===== Supplied data =====
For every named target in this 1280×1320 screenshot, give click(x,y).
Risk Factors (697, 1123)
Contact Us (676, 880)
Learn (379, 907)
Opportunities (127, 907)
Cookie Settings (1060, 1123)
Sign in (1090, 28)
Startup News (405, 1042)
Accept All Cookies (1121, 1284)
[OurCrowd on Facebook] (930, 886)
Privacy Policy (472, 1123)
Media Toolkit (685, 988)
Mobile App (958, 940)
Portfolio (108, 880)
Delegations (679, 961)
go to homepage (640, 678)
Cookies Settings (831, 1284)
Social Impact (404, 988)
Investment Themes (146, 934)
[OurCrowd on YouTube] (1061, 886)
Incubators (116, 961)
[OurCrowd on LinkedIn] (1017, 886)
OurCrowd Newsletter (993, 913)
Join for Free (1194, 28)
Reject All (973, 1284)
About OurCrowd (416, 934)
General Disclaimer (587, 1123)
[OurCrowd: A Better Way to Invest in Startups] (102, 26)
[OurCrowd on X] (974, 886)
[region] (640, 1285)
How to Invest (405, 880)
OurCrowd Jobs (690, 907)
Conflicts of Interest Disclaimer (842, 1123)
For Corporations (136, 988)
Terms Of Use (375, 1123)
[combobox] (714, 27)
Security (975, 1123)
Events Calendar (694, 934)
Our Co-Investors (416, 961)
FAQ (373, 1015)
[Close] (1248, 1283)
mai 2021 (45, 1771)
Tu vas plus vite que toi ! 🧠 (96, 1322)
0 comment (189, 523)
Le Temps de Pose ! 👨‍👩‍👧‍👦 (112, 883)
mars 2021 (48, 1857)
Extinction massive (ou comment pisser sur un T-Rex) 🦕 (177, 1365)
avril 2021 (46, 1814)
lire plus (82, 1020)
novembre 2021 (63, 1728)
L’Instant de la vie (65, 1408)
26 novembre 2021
=====
• Exercise: Among the entries above, find every line holding "comment" and copy it.

• Response to this exercise:
0 comment (189, 523)
Extinction massive (ou comment pisser sur un T-Rex) 🦕 (177, 1365)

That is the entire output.